*** Exercise input ***

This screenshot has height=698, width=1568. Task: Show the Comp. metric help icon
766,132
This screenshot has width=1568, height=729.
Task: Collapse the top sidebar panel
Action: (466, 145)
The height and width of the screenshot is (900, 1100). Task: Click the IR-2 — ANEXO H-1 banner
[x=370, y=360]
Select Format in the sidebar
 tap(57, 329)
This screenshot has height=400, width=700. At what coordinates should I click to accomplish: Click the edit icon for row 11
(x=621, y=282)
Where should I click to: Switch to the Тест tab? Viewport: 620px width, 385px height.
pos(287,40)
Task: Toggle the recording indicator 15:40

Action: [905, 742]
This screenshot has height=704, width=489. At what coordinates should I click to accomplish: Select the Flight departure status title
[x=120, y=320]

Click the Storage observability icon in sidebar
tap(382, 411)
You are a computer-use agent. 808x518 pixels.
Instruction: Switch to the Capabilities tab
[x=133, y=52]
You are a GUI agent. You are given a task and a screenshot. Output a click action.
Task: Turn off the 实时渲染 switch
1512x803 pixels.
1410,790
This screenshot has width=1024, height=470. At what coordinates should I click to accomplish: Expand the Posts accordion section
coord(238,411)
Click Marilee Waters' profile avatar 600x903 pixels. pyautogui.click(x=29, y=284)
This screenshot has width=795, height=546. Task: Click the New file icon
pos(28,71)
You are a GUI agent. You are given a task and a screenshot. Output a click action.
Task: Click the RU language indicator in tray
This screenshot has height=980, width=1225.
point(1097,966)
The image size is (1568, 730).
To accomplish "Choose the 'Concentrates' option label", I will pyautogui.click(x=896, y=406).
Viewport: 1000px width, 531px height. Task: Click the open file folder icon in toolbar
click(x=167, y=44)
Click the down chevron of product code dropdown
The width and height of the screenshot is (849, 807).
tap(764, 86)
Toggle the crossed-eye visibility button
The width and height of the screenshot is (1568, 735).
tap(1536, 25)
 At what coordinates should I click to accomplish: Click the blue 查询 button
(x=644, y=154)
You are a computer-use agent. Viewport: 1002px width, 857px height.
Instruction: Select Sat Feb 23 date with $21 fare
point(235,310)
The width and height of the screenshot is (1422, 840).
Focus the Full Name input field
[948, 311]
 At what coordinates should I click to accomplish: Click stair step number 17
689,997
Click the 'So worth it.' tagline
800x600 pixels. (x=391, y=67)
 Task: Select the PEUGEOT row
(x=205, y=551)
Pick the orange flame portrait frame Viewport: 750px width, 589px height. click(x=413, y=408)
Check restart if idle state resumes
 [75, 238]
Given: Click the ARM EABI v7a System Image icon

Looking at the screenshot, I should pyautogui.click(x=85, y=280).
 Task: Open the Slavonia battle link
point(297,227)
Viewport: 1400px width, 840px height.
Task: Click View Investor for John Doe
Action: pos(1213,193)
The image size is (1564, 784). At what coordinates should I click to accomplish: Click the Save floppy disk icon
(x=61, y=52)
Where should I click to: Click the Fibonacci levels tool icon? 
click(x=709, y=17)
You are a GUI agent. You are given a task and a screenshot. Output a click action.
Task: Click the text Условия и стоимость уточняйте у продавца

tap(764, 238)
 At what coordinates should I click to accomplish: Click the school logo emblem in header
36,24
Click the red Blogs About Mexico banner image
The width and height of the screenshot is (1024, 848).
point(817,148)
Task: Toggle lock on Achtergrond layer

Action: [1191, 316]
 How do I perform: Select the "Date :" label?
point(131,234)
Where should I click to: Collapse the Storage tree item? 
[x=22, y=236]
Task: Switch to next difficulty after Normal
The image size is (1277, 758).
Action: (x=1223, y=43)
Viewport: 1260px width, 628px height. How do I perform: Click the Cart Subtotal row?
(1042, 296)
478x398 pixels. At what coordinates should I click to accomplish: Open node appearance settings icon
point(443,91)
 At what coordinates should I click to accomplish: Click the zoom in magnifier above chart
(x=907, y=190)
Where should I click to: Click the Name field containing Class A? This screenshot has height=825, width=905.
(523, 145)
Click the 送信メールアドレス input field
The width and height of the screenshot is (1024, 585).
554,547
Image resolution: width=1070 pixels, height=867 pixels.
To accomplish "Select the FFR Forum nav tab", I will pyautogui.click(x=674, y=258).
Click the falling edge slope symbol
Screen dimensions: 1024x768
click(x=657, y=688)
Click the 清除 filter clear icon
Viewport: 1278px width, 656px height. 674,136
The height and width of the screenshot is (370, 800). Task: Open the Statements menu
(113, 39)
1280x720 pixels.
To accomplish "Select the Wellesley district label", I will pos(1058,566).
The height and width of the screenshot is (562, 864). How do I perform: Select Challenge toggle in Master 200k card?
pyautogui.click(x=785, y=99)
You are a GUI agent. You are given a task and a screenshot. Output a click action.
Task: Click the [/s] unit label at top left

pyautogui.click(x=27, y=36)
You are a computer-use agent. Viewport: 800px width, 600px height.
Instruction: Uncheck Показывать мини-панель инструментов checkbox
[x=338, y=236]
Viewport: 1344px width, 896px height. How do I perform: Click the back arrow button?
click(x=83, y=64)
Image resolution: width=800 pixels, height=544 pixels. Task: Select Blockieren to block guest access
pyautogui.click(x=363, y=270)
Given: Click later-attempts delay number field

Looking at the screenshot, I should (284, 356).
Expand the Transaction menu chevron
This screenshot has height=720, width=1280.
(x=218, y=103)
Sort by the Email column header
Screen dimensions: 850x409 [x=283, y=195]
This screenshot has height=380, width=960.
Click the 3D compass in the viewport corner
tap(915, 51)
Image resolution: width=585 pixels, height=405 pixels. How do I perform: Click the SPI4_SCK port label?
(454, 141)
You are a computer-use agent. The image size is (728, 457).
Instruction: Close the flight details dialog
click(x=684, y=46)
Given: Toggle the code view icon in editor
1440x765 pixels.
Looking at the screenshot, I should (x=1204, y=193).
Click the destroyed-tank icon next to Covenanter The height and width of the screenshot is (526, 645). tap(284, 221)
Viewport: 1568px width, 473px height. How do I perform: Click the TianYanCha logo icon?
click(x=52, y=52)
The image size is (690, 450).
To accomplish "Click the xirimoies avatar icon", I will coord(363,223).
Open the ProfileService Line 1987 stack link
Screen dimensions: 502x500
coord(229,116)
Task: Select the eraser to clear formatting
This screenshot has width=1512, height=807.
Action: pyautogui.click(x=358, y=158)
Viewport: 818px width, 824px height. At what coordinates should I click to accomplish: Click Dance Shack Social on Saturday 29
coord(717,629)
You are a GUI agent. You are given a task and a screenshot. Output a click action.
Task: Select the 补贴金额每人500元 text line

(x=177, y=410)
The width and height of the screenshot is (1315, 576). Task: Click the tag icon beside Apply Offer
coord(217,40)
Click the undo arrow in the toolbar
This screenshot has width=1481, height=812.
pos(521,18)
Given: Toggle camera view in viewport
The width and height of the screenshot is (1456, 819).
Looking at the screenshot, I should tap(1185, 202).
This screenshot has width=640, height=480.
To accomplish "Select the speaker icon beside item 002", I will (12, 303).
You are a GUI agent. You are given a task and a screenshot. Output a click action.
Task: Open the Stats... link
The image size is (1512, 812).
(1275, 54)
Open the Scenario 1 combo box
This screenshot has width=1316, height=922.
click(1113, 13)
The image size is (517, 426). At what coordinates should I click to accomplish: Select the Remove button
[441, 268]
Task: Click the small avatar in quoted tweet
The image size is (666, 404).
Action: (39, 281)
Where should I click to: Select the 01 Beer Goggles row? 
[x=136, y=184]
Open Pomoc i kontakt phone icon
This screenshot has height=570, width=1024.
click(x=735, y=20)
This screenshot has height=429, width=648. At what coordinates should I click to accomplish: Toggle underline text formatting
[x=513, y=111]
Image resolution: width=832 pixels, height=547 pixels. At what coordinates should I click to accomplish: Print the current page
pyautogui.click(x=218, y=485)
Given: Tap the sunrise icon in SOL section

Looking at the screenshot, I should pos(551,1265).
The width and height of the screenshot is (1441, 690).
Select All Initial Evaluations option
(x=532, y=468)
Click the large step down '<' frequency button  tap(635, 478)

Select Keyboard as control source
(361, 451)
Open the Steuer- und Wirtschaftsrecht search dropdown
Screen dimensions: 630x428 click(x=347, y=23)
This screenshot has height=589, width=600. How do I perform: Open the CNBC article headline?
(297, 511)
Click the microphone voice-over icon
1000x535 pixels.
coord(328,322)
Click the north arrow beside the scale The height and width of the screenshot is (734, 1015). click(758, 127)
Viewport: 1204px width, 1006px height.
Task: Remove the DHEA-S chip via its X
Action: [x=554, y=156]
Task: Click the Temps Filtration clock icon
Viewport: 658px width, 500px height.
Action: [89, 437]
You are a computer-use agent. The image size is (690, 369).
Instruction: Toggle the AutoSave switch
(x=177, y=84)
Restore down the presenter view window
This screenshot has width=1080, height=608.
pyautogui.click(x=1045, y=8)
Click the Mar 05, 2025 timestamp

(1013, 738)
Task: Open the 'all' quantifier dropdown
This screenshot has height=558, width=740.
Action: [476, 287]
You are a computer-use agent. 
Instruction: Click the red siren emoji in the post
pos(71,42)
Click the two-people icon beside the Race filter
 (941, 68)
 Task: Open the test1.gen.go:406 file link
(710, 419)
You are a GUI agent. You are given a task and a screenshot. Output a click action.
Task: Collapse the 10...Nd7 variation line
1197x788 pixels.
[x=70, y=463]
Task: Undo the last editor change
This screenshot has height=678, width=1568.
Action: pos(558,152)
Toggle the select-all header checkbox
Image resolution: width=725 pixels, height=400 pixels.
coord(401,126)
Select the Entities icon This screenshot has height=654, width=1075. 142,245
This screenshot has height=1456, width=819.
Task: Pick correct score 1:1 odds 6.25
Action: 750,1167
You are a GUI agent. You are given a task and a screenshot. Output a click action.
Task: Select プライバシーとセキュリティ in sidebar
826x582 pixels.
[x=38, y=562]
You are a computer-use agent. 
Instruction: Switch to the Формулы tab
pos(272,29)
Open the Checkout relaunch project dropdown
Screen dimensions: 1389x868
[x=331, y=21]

*** End of Exercise input ***

__Work request__
Beginning with the line that contains "Task: Select プライバシーとセキュリティ in sidebar", restate word for word each line through the last one in the data, and write nothing more.

__Exercise answer__
Task: Select プライバシーとセキュリティ in sidebar
826x582 pixels.
[x=38, y=562]
You are a computer-use agent. 
Instruction: Switch to the Формулы tab
pos(272,29)
Open the Checkout relaunch project dropdown
Screen dimensions: 1389x868
[x=331, y=21]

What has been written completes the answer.